Throughout the country — and Jewish communities in the diaspora — Jews of all ages and all religious affiliations attended Megillah readings, dressed up in costumes, attended parties, drank copious amounts of distilled brew and took part in festive parades.

At the Purim parade in Holon, also near Tel Aviv this week, one guest of honor was President Barack Obama. Not the real leader of the free world, of course, but a passable likeness, which was carried through the streets on revelers’ shoulders.

In Bnei Brak, two youngsters, above, observe Purim in the guise of Turkish Muslims. At Hadassah Hospital in Jerusalem, Prime Minister Ehud Olmert, right, sans costume, greets a group of children, surrounded by reporters and parents.

Israeli merchants reported that sales of sweets and hamantashen were up substantially this year, despite the downturn in the economy.
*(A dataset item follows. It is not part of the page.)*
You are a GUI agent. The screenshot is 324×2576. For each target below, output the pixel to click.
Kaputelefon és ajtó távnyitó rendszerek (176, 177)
“During the Purim holiday period 23 million hamantashen will be eaten, representing an increase of 5 percent to 7 percent compared with last year,” reported the Israel Manufacturers’ Association. Ten million alone were filled with chocolate, eaten “mainly by children.”

Meanwhile, leaders of the anti-Zionist Neturei Karta group urged their followers not to dress up as soldiers, police or rescue workers. The “impure symbols” of the secular Zionist state was equivalent to dressing up as “pagan priests,” a Neturei Karta pamphlet warned.

There was no indication if anyone obeyed the Neturei Karta warning, or if anyone dressed up as members of Neturei Karta.